Convert every line of the data below into a JSON list of strings, one string per line, and leave out the blank lines.

------------------------------------

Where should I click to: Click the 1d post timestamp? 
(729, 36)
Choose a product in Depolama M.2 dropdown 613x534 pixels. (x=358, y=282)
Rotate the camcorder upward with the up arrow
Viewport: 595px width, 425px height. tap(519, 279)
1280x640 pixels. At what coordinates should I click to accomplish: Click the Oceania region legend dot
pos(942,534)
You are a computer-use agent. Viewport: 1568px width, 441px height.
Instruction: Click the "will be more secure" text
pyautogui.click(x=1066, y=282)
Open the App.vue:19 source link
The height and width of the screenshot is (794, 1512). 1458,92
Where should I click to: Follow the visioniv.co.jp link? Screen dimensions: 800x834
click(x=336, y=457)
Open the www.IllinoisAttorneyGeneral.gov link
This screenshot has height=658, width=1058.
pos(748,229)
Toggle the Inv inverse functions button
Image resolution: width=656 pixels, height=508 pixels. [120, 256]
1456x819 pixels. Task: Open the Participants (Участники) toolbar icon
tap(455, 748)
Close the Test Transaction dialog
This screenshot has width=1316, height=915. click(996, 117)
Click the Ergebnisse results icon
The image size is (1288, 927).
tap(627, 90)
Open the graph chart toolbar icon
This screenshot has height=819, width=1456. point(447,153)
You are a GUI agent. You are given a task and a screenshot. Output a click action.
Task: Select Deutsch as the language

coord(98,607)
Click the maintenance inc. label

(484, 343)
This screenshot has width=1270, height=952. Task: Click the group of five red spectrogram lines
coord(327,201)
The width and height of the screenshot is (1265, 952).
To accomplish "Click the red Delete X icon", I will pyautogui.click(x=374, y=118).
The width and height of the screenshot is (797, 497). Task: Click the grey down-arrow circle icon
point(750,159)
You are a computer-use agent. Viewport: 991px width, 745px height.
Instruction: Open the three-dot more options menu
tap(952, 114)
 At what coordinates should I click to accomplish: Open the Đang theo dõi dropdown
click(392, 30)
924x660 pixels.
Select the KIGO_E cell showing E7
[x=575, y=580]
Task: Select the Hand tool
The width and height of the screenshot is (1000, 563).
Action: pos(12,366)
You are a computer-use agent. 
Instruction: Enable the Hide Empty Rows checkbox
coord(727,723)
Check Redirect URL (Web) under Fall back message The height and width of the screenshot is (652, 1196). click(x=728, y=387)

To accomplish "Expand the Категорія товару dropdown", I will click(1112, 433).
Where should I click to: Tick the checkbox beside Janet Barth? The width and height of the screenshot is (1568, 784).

------------------------------------

RESPONSE TO THE EXERCISE ->
[
  "Where should I click to: Click the 1d post timestamp? ",
  "(729, 36)",
  "Choose a product in Depolama M.2 dropdown 613x534 pixels. (x=358, y=282)",
  "Rotate the camcorder upward with the up arrow",
  "Viewport: 595px width, 425px height. tap(519, 279)",
  "1280x640 pixels. At what coordinates should I click to accomplish: Click the Oceania region legend dot",
  "pos(942,534)",
  "You are a computer-use agent. Viewport: 1568px width, 441px height.",
  "Instruction: Click the \"will be more secure\" text",
  "pyautogui.click(x=1066, y=282)",
  "Open the App.vue:19 source link",
  "The height and width of the screenshot is (794, 1512). 1458,92",
  "Where should I click to: Follow the visioniv.co.jp link? Screen dimensions: 800x834",
  "click(x=336, y=457)",
  "Open the www.IllinoisAttorneyGeneral.gov link",
  "This screenshot has height=658, width=1058.",
  "pos(748,229)",
  "Toggle the Inv inverse functions button",
  "Image resolution: width=656 pixels, height=508 pixels. [120, 256]",
  "1456x819 pixels. Task: Open the Participants (Участники) toolbar icon",
  "tap(455, 748)",
  "Close the Test Transaction dialog",
  "This screenshot has width=1316, height=915. click(996, 117)",
  "Click the Ergebnisse results icon",
  "The image size is (1288, 927).",
  "tap(627, 90)",
  "Open the graph chart toolbar icon",
  "This screenshot has height=819, width=1456. point(447,153)",
  "You are a GUI agent. You are given a task and a screenshot. Output a click action.",
  "Task: Select Deutsch as the language",
  "coord(98,607)",
  "Click the maintenance inc. label",
  "(484, 343)",
  "This screenshot has width=1270, height=952. Task: Click the group of five red spectrogram lines",
  "coord(327,201)",
  "The width and height of the screenshot is (1265, 952).",
  "To accomplish \"Click the red Delete X icon\", I will pyautogui.click(x=374, y=118).",
  "The width and height of the screenshot is (797, 497). Task: Click the grey down-arrow circle icon",
  "point(750,159)",
  "You are a computer-use agent. Viewport: 991px width, 745px height.",
  "Instruction: Open the three-dot more options menu",
  "tap(952, 114)",
  " At what coordinates should I click to accomplish: Open the Đang theo dõi dropdown",
  "click(392, 30)",
  "924x660 pixels.",
  "Select the KIGO_E cell showing E7",
  "[x=575, y=580]",
  "Task: Select the Hand tool",
  "The width and height of the screenshot is (1000, 563).",
  "Action: pos(12,366)",
  "You are a computer-use agent. ",
  "Instruction: Enable the Hide Empty Rows checkbox",
  "coord(727,723)",
  "Check Redirect URL (Web) under Fall back message The height and width of the screenshot is (652, 1196). click(x=728, y=387)",
  "To accomplish \"Expand the Категорія товару dropdown\", I will click(1112, 433).",
  "Where should I click to: Tick the checkbox beside Janet Barth? The width and height of the screenshot is (1568, 784)."
]